• WHAT YOU NEED TO DO:
Rewrite everything in the article on Paterson's budget bills from "New York Gov." down to "they aren’t passed.", changing "Tuesday" to "Wednesday".

• DOCUMENT:
▼▼▼
Paterson to Submit Budget Bills in Lieu of Full Budget

New York Gov. David Paterson said Tuesday he plans to submit budget bills and threatened to include them in next week’s emergency spending bills if they aren’t passed.

Paterson also said he would keep the Legislature in session working on the budget if they have not enacted a budget by the end of the legislative session on Monday.

“I would like the Legislature to pass these bills during this week so as to try to avoid a problem with next week’s emergency appropriation,” Paterson said in a telephone conference with reporters. “We have to make some tough choices and that means reductions.”

The bills would include budgets for economic development, transportation, and public safety. Paterson did not elaborate on what he would include in the bills.

“I think you’ll see it soon enough,” Paterson said. “I’m not going to get down into the weeds.”

The bills were still being drafted and would have a mix of measures already agreed upon by the Legislative majority and other proposals, said spokeswoman Jessica Bassett.
▲▲▲
• LISTING:
▼▼▼
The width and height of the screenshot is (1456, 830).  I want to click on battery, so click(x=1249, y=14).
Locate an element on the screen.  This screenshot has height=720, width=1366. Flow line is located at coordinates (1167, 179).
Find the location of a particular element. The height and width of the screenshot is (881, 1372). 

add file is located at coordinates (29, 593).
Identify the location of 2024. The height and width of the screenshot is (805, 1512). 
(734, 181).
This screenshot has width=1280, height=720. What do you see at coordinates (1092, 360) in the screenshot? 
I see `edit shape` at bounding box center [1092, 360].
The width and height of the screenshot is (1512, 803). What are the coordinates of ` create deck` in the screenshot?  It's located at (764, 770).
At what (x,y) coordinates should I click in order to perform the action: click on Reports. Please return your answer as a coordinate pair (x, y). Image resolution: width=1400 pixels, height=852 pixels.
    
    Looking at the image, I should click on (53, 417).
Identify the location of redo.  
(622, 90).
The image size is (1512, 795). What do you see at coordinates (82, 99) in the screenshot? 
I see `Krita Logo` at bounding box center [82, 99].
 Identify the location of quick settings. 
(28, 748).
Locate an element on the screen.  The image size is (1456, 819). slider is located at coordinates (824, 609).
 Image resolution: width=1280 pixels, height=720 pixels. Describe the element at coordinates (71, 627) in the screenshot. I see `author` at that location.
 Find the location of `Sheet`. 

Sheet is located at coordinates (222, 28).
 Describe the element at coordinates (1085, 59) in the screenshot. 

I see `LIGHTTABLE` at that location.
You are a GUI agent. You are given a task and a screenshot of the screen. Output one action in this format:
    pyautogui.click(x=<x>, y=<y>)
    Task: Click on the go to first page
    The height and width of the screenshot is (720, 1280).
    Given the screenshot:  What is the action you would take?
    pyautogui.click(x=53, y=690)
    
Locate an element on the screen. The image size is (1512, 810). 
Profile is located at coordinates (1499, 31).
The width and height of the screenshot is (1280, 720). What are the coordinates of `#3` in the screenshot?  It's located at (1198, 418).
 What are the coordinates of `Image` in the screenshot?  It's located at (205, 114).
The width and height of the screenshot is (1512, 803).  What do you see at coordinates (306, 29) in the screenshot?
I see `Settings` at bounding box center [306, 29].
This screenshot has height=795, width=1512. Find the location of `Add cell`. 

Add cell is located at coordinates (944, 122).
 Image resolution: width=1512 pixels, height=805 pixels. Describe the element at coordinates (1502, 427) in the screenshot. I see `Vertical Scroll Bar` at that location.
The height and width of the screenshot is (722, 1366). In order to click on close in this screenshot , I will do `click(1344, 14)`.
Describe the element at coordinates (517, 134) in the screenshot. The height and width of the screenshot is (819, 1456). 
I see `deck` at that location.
▲▲▲
• EXERCISE SOLUTION:
New York Gov. David Paterson said Wednesday he plans to submit budget bills and threatened to include them in next week’s emergency spending bills if they aren’t passed.